**WHAT IS NEEDED:**
Look through the entries below and extract exactly the lines from the one containing "Corrige aqui (116, 2538)" through the one containing "aqui (113, 183)", ends included.

**DATA FOR THE TASK:**
————

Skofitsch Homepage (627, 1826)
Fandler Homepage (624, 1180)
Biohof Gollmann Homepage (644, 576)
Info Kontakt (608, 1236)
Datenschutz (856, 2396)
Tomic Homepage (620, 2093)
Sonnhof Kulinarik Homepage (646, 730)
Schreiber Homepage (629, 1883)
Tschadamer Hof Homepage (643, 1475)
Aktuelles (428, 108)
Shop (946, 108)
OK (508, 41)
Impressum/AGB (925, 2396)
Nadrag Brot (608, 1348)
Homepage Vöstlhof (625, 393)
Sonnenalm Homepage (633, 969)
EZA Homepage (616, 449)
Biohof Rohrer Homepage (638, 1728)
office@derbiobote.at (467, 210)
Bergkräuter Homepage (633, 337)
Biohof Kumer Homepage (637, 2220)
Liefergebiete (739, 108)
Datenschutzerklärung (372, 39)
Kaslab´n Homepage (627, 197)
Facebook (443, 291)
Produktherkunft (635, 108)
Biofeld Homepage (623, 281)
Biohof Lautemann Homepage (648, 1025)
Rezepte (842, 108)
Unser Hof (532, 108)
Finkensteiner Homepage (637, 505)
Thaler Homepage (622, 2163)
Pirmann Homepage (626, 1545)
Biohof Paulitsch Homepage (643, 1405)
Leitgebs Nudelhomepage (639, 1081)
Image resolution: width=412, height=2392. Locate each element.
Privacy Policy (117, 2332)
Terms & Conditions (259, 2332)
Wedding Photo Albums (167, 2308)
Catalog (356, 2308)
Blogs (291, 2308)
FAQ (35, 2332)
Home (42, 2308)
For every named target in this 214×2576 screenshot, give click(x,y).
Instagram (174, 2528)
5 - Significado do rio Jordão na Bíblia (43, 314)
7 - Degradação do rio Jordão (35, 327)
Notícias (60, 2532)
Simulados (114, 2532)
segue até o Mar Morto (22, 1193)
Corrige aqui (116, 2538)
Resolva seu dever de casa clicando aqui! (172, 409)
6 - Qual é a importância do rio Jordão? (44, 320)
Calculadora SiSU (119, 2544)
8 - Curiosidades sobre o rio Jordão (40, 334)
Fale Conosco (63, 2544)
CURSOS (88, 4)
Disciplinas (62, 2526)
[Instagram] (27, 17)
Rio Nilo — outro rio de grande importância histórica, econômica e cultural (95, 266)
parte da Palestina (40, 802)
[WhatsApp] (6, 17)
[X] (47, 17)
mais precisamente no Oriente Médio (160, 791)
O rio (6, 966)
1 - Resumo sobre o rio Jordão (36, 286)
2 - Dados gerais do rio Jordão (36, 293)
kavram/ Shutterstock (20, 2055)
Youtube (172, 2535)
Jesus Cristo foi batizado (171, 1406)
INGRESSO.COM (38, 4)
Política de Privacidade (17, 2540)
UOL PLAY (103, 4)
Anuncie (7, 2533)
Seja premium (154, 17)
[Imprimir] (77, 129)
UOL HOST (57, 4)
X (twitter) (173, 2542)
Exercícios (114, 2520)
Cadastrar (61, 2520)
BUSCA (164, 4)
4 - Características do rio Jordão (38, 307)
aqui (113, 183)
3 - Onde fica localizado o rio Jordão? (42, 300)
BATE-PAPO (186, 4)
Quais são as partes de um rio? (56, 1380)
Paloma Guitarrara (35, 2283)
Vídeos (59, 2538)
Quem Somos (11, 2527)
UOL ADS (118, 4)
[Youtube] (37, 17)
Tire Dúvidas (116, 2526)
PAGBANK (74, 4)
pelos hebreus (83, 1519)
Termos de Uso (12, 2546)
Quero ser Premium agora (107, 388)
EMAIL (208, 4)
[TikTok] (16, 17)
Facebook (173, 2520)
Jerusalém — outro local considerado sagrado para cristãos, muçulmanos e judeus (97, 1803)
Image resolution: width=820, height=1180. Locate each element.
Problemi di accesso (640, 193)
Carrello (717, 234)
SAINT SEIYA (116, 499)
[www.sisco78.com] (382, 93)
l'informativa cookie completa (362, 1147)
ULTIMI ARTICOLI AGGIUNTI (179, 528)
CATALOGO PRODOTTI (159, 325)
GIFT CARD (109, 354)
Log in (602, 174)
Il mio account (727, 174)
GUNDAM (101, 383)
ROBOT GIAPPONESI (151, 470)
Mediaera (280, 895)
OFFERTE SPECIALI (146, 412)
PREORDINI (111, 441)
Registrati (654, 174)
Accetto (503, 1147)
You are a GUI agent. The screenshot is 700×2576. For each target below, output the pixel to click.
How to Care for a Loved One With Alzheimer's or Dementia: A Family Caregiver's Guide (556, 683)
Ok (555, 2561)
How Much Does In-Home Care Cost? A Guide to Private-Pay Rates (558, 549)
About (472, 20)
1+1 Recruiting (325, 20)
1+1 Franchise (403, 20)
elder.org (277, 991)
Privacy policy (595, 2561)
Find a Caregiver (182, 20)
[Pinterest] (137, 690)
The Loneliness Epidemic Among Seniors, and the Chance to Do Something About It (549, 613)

————

**ANSWER TO THIS EXERCISE:**
Corrige aqui (116, 2538)
Resolva seu dever de casa clicando aqui! (172, 409)
6 - Qual é a importância do rio Jordão? (44, 320)
Calculadora SiSU (119, 2544)
8 - Curiosidades sobre o rio Jordão (40, 334)
Fale Conosco (63, 2544)
CURSOS (88, 4)
Disciplinas (62, 2526)
[Instagram] (27, 17)
Rio Nilo — outro rio de grande importância histórica, econômica e cultural (95, 266)
parte da Palestina (40, 802)
[WhatsApp] (6, 17)
[X] (47, 17)
mais precisamente no Oriente Médio (160, 791)
O rio (6, 966)
1 - Resumo sobre o rio Jordão (36, 286)
2 - Dados gerais do rio Jordão (36, 293)
kavram/ Shutterstock (20, 2055)
Youtube (172, 2535)
Jesus Cristo foi batizado (171, 1406)
INGRESSO.COM (38, 4)
Política de Privacidade (17, 2540)
UOL PLAY (103, 4)
Anuncie (7, 2533)
Seja premium (154, 17)
[Imprimir] (77, 129)
UOL HOST (57, 4)
X (twitter) (173, 2542)
Exercícios (114, 2520)
Cadastrar (61, 2520)
BUSCA (164, 4)
4 - Características do rio Jordão (38, 307)
aqui (113, 183)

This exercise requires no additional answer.